McKinney, Chief Warrant Officer 2 Bradley Jorgensen, the mission co-pilot; Staff Sgt. Sonny Cooper, the helicopter crew chief and hoist operator; and Sgt. 1st Class Damion Minchaca, the flight paramedic and hoist rider, departed Bryant Army Airfield about one hour after the hunter sent his SOS.
The team was determined to rescue the hunter, according to McKinney. Weather forecasts predicted the early-winter snowstorm would only get worse, which would leave him stranded for at least another couple of days if the crew didn’t act quickly.
“We saw a small hole [in the clouds] tucked up against the mountains, so we took our opportunity to go up through there,” said McKinney. “Once you get in between two layers like that, there’s a risk that the hole closes up if there’s cloud movement, and there was. At that point, we were fully committed to this guy and to finishing the rescue.”
Once they made it through the base cloud layer, they used a dynamic hoist technique to retrieve the stranded hunter. Unlike a static hoist where the helicopter hovers over the target, the dynamic hoist technique allows for quicker, precise extraction without bringing the aircraft to a prolonged hover.
“We will fly towards the target, open the door, and bring the hoist rider out, all while we’re flying about 60 or 70 knots,” explained McKinney. “Then we approach the target while that hoist rider is also descending.”
The medevac team did this in white-out conditions, with minimal visibility.
“It’s basically as if we were inside of a ping pong ball where everything around you is white and you don’t have a good visual reference,” he explained. “And when you’re trying to do a hoist at almost 6,000 feet to a one-foot section, it’s fairly technical because a lot could go wrong.”
Once Minchaca landed on the ledge, he pushed the hunter back against the mountain wall so he couldn’t fall while he secured him in an aviation rescue vest. In just over one minute, the hunter was safe and being hoisted up into the helicopter to be transported to Palmer airport.
“[The mission] was just very technical, which set it apart from some of our other ones,” said McKinney. “Normally, when we go on a mission, we know that certain variables are taken care of, and in this case, we just didn’t know. We had a low probability of actually being able to get to him, and we went anyways, because that’s what we do.”
The rescue award will be officially presented to the four crew members in San Antonio, Texas, May 21 during the DUSTOFF Association annual awards banquet.
The association, established in 1980, is a nonprofit veterans’ organization for enlisted, officers, families, and others who have ever engaged in or supported Army aeromedical evacuation programs.

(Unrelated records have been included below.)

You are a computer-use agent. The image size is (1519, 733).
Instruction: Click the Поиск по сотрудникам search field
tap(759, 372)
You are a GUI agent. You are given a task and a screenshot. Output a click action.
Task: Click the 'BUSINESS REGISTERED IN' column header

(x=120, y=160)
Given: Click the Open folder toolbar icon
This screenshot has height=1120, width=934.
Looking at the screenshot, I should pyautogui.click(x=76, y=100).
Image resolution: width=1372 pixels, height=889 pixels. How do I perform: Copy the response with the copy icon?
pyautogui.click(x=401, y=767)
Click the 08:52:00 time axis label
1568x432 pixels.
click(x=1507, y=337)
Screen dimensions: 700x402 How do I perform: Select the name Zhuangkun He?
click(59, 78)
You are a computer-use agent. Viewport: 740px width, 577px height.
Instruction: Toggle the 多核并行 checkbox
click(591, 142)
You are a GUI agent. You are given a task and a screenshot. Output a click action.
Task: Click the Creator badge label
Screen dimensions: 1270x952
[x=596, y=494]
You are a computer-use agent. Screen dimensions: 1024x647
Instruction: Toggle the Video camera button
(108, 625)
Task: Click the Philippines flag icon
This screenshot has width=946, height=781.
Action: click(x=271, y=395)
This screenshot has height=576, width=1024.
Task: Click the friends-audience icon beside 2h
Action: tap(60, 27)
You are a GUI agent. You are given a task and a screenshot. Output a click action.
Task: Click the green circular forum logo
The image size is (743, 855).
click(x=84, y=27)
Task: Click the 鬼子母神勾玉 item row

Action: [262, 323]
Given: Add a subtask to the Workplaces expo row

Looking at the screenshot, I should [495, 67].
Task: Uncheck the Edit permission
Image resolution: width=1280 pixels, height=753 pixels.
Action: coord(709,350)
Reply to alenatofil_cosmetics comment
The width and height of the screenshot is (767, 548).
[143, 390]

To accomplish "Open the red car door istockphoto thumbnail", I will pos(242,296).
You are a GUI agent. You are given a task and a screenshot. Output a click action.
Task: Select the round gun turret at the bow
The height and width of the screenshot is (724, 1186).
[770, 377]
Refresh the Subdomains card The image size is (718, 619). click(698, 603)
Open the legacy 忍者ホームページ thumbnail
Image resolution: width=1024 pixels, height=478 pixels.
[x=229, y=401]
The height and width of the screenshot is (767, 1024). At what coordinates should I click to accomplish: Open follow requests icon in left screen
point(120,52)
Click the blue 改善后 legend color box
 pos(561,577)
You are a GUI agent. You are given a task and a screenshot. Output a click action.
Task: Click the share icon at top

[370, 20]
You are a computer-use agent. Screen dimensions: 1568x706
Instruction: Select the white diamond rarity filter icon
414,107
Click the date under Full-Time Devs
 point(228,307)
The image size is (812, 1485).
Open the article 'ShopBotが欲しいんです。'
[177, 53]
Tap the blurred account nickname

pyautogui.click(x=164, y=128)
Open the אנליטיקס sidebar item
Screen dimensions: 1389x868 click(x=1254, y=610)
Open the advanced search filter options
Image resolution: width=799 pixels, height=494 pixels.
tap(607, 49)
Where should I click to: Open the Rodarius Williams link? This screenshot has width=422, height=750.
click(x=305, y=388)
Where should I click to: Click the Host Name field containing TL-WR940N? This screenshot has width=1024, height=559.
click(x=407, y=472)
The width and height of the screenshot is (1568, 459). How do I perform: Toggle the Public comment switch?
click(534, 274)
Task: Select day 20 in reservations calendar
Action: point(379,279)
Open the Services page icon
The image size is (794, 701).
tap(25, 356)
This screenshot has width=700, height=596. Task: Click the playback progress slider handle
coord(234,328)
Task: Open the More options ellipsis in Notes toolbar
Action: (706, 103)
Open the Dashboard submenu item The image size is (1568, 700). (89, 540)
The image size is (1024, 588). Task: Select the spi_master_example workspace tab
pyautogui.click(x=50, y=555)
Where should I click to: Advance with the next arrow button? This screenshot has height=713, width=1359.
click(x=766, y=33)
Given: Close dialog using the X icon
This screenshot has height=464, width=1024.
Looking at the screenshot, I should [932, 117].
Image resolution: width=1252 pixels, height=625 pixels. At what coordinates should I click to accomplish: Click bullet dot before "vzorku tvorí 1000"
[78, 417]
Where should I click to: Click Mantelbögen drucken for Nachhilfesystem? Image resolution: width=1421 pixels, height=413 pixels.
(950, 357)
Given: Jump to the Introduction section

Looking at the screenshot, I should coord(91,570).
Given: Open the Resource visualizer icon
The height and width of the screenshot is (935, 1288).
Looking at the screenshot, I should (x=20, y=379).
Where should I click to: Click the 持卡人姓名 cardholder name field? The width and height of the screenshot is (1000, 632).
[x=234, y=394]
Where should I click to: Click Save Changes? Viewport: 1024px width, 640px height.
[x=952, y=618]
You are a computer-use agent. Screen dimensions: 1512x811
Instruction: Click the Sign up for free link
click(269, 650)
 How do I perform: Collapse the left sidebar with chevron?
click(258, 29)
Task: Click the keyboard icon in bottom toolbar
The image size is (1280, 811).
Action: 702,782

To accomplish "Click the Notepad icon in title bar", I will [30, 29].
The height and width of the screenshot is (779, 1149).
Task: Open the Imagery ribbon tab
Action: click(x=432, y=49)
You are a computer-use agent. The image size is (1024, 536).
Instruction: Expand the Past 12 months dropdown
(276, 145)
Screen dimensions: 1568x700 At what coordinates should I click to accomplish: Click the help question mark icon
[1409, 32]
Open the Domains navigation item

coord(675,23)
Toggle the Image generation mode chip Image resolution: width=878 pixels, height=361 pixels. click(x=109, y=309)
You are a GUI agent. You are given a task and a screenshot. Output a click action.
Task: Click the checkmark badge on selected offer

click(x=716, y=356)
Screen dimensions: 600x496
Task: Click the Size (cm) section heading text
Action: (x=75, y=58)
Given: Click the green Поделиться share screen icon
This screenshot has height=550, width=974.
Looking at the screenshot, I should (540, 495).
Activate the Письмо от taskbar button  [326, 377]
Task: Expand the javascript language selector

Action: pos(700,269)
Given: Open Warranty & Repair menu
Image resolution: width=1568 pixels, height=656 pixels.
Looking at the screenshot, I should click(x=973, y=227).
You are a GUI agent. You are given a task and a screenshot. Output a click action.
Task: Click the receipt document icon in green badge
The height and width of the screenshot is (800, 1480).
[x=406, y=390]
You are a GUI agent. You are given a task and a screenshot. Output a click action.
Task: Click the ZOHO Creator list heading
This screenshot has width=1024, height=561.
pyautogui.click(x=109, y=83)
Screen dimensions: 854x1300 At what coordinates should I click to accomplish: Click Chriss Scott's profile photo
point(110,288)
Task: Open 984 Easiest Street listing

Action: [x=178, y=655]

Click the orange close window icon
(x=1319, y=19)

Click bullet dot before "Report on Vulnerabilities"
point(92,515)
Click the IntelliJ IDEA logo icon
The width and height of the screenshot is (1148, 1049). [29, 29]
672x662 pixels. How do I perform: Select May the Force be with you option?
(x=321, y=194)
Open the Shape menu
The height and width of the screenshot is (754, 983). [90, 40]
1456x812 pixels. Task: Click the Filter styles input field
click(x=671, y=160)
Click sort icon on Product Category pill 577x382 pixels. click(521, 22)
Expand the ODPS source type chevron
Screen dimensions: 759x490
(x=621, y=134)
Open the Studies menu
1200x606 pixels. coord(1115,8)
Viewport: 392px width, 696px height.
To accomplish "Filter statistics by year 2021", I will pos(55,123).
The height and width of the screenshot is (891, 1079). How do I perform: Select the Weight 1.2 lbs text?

“It takes a tremendous amount of people involved in a rescue like this,” said McKinney. “The expectation is that we go out and do that, and it’s not possible unless we have trust of leadership, the RCC that’s willing to give us the mission, the Air Guard that cross-trains with us. Even though we’re getting highlighted, it was very much an Alaska National Guard joint operation.”